Esta controversia se suma a las declaraciones recientes de Pedro Sánchez en el Foro Económico Mundial de Davos, donde llamó a regular las redes sociales para acabar con el anonimato en Internet y hacer que plataformas como X (antes Twitter) sean responsables de sus contenidos. "Si un restaurante responde por el envenenamiento de sus clientes, las plataformas deben responder por el daño que causan al debate público", dijo el mandatario, lanzando una indirecta a Elon Musk.

El rol del PP, Vox y Junts en el bloqueo del decreto

El rechazo de PP, Vox y Junts en el Congreso ha frenado, de momento, la entrada en vigor de estas medidas. Los tres partidos coinciden en que el decreto ómnibus suponía un "cajón de sastre" que mezclaba ayudas sociales legítimas con normas destinadas a beneficiar intereses políticos y limitar derechos fundamentales.
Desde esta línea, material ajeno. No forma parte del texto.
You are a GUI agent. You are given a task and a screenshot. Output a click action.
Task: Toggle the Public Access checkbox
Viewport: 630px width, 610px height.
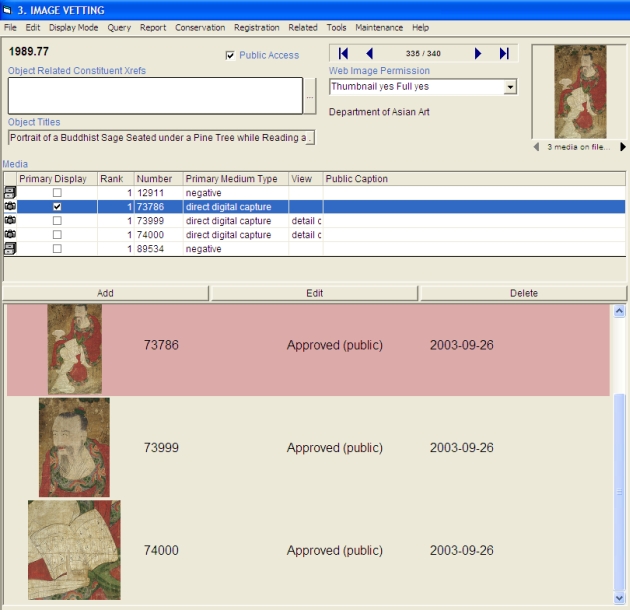click(231, 56)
El PP, en particular, ha insistido en aprobar de forma separada las medidas relacionadas con las pensiones y los descuentos al transporte, pero sin aceptar las disposiciones controvertidas sobre el control de redes sociales.

La disposición final del decreto ómnibus plantea preguntas inquietantes sobre el equilibrio entre regulación digital y derechos individuales. Mientras el Gobierno defiende su legitimidad basándose en directrices europeas, sus críticos advierten que ampliar el control estatal sobre algoritmos y plataformas podría allanar el camino hacia un Estado de vigilancia.

Con la oposición del Congreso y la movilización ciudadana en redes sociales, el futuro de estas medidas parece incierto. No obstante, lo que sí es claro es que el debate sobre la transparencia algorítmica, la libertad de expresión y la regulación digital está lejos de terminar en España.